Aynı şeylerin benzerlerini kulüp yönetimini eleştirenler için de söylemem mümkün. Lakin bu sefer Şenol Güneş’i savunurken olduğum kadar hevesli olamam, doğruya doğru. Çünkü Şenol Güneş’e dair kanaatim yönetime dair olandan çok daha olumlu. Ama sorumlu bir Trabzonspor taraftarı olarak, bu durumda dahi yönetimi istifaya davet etmek için Trabzonspor’a daha faydalı olacağını düşündüğüm bir alternatifin oluşmasını beklemem veya beklemek istemiyorsam da bu alternatifi oluşturmam gerektiğini biliyorum. Kaldı ki kopuk kopuk üçüncü beşinci ağızdan duyduğum rivayetler ve ne kadar sağlıklı olduğu sorgulanabilir kendi gözlemlerimle böyle radikal bir sonuca varmamın kısa vadede şikenin peşinden koşulmasından rahatsız olanlar dışında kimseye bir faydasının olmayacağını düşünüyorum.

Ha şu da var, isteyen istediği kimse veya yönetim hakkında istediği görüşü bildirsin.
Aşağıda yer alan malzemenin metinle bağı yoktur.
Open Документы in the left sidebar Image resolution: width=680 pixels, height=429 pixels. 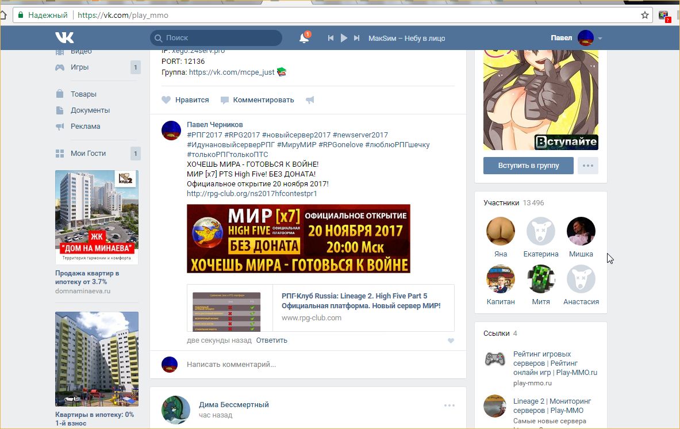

Ben bildirilmesin demiyorum. Ama bu görüş bildirmelerin özellikle sürü psikolojisiyle linçe dönüşme ihtimalini de gözönünde bulundurularak, söylenenlerin sonucunu iyice tartılarak ve hepsinden önemlisi hadlerin bilinerek yapılması gerekiyor. Aynı şeyi kendi evinde öylesine laf olsun diye söylemen  başka bir şey, binlerce kişinin sürü psikolojisiyle coştuğu bir ortamda ateşi körüklercesine ve bu söylediklerinin muhataplarına bir şekilde ulaşması kastıyla veya en azından bu ihtimali göz ardı ederek söylemen bambaşka bir şey.

Kısacası hernekadar özellikle medyada sanki sıradan taraftarın kulüp yönetimlerinde söz hakkı olması gerektiği pompalansa da, en azından renktaşlarımdan ricam, bilmediğiniz konularda fütursuzca atıp tutmayın. İnernet, sosyal medya vb evinizin salonu değil. Bildiğinizi sandığınız şeyleri de elinizden geldiğince sakin kafayla sorgulayın, herhangi bir şekilde harekete geçmeden önce hareketlerinizin sonuçlarından emin olana kadar bekleyin. Çünkü sorumluluk sahibi bir taraftar olmak bunu gerektirir. Diğer türlüsü, benim gözümde başkası tarafından güdülmek, gaza gelmek, suya yazı yazmak, gösteriş yapmak veya Trabzonspor üzerinden Trabzonspor’u umursamadan kestirmeden nemalanmaktır.